• **SELECTED TEXT**:

Laboratory Monitoring

Monitoring Parameters Levels

    4.1.1) SUMMARY
    A) These compounds are not analyzed through normal hospital procedures.
    B) Monitor fluid and electrolytes in severe cases of vomiting and diarrhea.
    4.1.2) SERUM/BLOOD
    A) COAGULATION STUDIES
    1) Although aesculin is a close chemical relative to the warfarin-like anticoagulants, anticoagulation has NOT been a prominent clinical feature in poisonings in either humans or animals.
    B) BLOOD/SERUM CHEMISTRY
    1) Monitor fluid and electrolytes if significant vomiting and diarrhea are extensive.

Methods

    A) MULTIPLE ANALYTICAL METHODS
    1) Although these glycosides can be analyzed, the methods are not commonly available in hospitals.
    2) A radioimmunoassay has been developed for determination of picogram amounts of aescine. This radioimmunoassay covers the range of 100 picograms to 50 nanograms (Lehtola & Huhtikangas, 1990).
    3) The most common method of aescin determination is a spectrophometric method (Karuza-Stojakovic et al, 1989).

Treatment

Life Support

    A) Support respiratory and cardiovascular function.

Monitoring

    A) These compounds are not analyzed through normal hospital procedures.
    B) Monitor fluid and electrolytes in severe cases of vomiting and diarrhea.

Oral Exposure

    6.5.1) PREVENTION OF ABSORPTION/PREHOSPITAL
    A) SUMMARY
    1) Most patients do not develop significant toxicity. Gastrointestinal decontamination is generally not indicated. Consider activated charcoal after a very large ingestion.

• **STUDY MATERIAL**:
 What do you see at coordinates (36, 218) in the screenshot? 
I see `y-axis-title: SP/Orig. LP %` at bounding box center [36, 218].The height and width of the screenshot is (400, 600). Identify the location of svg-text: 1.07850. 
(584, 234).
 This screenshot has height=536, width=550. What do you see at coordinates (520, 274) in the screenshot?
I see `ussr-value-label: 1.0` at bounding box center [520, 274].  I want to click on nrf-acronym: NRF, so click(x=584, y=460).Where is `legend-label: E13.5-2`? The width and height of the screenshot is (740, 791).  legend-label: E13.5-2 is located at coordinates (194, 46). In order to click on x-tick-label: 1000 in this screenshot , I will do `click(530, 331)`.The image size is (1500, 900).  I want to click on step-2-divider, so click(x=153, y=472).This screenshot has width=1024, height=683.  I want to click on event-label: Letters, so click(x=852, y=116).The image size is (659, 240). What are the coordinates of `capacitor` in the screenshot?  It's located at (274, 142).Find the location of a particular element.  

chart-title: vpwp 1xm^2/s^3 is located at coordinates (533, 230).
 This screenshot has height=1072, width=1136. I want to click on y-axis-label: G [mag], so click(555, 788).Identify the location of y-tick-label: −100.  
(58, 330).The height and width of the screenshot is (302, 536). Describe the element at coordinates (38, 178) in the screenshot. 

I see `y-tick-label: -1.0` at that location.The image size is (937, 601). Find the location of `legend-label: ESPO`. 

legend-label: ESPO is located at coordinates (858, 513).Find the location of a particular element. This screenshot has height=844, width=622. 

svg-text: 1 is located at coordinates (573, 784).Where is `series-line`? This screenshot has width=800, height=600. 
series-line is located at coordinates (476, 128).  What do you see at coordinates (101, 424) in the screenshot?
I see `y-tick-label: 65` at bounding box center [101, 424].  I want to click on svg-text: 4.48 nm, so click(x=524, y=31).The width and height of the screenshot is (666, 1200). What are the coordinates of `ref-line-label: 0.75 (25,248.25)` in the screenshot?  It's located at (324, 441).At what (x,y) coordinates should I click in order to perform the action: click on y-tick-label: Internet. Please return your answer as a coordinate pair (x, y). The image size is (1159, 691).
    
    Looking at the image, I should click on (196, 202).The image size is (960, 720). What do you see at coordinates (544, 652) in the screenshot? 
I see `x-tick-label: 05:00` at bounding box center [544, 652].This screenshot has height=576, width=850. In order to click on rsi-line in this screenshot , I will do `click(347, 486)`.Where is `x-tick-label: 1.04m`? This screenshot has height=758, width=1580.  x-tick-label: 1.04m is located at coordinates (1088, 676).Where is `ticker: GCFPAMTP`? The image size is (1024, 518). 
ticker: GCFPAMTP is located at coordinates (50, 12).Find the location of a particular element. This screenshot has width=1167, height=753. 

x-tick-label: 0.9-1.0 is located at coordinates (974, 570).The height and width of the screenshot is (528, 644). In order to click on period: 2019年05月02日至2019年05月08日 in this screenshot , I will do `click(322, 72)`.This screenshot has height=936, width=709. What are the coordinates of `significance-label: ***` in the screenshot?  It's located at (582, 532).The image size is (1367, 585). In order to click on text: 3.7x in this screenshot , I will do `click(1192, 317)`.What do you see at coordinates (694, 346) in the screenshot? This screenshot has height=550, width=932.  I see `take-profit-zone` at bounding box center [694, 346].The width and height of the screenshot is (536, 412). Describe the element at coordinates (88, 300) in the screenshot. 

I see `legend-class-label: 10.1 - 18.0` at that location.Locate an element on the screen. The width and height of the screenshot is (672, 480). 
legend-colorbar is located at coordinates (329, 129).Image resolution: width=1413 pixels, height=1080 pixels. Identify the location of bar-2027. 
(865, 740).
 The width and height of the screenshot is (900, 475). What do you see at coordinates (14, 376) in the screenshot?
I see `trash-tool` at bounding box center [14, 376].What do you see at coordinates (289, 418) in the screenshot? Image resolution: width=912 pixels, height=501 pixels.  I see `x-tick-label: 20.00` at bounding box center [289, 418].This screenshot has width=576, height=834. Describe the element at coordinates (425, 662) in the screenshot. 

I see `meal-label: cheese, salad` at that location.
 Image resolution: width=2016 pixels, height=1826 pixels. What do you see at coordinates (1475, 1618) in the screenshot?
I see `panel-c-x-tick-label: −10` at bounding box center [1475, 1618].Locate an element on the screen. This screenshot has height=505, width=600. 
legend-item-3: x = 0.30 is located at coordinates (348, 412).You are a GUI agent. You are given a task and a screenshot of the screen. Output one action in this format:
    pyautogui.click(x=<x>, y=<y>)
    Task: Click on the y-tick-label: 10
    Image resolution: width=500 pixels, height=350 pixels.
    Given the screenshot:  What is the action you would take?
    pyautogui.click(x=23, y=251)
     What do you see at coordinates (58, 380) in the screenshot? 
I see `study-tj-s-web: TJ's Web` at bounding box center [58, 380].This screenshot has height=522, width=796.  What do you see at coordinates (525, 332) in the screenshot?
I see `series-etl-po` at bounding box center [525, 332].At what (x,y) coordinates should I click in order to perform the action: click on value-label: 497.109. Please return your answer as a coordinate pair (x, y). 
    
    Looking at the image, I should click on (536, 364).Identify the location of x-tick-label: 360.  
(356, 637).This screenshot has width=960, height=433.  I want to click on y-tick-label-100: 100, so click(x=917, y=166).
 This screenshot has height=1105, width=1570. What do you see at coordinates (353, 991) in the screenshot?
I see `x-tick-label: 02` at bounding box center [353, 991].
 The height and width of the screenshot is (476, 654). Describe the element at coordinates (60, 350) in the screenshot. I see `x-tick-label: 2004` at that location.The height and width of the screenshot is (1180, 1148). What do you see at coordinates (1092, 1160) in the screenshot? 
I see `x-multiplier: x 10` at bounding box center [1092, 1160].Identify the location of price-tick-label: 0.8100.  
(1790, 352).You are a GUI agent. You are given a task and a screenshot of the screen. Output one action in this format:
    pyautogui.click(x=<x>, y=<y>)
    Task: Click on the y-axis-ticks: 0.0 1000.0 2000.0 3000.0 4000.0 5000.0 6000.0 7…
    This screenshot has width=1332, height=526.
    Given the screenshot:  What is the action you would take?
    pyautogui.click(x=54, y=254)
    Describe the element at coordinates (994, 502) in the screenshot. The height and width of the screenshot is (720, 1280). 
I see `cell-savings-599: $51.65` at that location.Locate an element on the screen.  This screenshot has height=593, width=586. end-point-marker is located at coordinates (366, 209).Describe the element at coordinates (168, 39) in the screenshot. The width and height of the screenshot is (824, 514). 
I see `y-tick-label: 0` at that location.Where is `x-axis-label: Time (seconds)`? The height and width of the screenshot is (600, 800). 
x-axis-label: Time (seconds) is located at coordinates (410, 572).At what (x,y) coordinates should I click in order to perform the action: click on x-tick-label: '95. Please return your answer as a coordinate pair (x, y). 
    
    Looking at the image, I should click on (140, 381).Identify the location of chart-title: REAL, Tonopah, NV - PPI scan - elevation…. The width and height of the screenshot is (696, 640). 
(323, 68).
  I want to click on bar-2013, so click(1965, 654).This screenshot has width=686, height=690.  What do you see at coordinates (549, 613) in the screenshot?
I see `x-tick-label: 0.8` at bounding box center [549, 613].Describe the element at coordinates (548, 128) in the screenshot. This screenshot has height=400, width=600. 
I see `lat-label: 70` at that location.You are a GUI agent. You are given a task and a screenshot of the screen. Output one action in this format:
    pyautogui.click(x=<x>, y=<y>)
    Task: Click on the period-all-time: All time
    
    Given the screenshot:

• **WORK INSTRUCTION A**:
List every numbered section label in the laboratory monitoring text, together with the title that follows each number.
• **WORK INSTRUCTION B**:
Copy the laboratory monitoring text from the words "Laboratory Monitoring" up to and including the words "humans or animals.".
• **WORK INSTRUCTION C**:
Recast the paragraph of the laboratory monitoring text that begins "Most patients do not develop significant toxicity" as a bulleted list, keeping its main facts.

• **TASK RESPONSE A**:
4.1.1) SUMMARY
4.1.2) SERUM/BLOOD
6.5.1) PREVENTION OF ABSORPTION/PREHOSPITAL

• **TASK RESPONSE B**:
Laboratory Monitoring

Monitoring Parameters Levels

    4.1.1) SUMMARY
    A) These compounds are not analyzed through normal hospital procedures.
    B) Monitor fluid and electrolytes in severe cases of vomiting and diarrhea.
    4.1.2) SERUM/BLOOD
    A) COAGULATION STUDIES
    1) Although aesculin is a close chemical relative to the warfarin-like anticoagulants, anticoagulation has NOT been a prominent clinical feature in poisonings in either humans or animals.

• **TASK RESPONSE C**:
- Most patients do not develop significant toxicity.
- Gastrointestinal decontamination is generally not indicated.
- Activated charcoal may be considered after a very large ingestion.